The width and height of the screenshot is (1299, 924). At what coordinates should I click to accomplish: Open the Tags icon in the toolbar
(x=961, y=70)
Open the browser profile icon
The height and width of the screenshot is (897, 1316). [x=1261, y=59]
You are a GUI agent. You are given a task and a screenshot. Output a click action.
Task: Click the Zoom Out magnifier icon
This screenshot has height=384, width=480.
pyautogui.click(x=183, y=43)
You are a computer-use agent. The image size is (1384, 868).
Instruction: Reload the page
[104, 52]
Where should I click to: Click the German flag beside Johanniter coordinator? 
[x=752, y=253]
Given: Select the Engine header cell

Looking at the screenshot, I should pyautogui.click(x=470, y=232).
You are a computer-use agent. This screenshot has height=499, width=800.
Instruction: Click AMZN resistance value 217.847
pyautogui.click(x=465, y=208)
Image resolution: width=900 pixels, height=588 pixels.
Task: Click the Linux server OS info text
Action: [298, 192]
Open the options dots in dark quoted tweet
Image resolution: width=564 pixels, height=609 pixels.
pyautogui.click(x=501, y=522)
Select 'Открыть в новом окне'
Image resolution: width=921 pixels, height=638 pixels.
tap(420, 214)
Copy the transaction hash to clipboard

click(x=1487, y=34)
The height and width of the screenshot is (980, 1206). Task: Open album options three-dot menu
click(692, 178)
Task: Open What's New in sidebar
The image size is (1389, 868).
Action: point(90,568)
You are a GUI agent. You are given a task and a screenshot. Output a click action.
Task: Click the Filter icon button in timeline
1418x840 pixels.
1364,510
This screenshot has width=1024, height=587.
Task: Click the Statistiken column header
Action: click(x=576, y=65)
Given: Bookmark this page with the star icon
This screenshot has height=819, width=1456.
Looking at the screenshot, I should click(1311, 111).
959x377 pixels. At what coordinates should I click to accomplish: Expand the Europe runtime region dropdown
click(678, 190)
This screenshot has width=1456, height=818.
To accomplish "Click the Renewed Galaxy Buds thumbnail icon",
----------------
**AIM**.
From the rows above, pull out and copy every line that contains the word "options". Case counts.

**EXERCISE RESULT**.
Open the options dots in dark quoted tweet
The height and width of the screenshot is (980, 1206). Task: Open album options three-dot menu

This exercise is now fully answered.